What to work on –
Below are records; reply with nothing but the number of lines in them that contain "Collapse".
── Records to use
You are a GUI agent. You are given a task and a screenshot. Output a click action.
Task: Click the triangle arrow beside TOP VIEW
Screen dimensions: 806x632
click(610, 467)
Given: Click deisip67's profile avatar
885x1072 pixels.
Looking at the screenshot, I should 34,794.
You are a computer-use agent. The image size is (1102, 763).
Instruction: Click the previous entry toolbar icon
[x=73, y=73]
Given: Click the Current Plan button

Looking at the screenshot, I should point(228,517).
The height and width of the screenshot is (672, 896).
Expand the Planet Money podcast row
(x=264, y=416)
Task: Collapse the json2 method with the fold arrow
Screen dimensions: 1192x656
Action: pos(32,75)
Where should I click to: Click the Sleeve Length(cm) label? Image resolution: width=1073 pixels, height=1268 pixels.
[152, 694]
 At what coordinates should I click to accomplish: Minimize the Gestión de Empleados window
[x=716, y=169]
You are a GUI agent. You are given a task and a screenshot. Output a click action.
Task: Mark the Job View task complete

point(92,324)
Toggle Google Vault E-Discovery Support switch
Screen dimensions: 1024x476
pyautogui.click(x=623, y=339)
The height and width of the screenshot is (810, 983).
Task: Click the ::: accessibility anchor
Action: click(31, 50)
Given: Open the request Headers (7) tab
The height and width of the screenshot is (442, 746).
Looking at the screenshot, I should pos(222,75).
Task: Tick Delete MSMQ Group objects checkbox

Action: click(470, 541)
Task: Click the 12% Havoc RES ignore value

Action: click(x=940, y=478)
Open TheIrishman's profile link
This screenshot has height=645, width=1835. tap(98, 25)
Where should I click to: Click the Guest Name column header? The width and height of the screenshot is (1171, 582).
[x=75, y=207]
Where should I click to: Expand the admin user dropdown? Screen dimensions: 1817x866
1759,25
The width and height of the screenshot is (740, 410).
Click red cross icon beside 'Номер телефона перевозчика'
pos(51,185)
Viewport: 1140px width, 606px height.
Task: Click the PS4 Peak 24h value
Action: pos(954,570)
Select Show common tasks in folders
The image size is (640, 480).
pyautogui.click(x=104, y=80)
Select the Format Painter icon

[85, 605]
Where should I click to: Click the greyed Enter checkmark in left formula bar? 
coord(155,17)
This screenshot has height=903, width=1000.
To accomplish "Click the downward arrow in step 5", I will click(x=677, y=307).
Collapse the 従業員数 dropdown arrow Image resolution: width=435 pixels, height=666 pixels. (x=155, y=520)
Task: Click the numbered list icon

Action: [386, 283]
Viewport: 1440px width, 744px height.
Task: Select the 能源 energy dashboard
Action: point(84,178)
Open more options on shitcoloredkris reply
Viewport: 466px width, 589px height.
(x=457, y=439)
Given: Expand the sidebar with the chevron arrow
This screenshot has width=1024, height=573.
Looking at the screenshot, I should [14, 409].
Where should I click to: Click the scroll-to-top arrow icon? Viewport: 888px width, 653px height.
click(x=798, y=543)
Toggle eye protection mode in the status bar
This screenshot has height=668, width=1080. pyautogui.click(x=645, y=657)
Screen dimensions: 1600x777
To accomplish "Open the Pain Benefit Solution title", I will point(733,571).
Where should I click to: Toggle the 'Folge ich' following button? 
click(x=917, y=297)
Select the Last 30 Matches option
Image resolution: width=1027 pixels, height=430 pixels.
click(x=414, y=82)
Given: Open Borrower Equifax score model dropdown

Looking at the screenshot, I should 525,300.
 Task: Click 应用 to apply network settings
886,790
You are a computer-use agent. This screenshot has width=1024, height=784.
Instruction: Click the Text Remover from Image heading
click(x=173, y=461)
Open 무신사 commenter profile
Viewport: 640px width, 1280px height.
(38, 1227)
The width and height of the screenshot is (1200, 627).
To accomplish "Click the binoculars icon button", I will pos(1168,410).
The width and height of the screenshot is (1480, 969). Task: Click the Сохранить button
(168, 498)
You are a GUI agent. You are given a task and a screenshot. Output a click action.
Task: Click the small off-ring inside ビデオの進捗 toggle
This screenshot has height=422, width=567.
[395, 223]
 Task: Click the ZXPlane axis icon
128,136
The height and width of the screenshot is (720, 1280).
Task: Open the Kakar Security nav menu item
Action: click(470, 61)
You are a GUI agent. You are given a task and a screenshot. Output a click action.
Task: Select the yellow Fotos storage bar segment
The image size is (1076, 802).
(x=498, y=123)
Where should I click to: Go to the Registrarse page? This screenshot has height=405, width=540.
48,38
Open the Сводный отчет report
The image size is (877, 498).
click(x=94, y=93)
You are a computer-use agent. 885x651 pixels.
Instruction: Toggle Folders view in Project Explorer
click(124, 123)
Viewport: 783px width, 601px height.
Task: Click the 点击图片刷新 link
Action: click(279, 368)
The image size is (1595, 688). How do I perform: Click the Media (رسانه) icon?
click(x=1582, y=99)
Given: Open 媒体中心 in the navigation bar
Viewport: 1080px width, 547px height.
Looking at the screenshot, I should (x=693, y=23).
────
Exercise answer –
2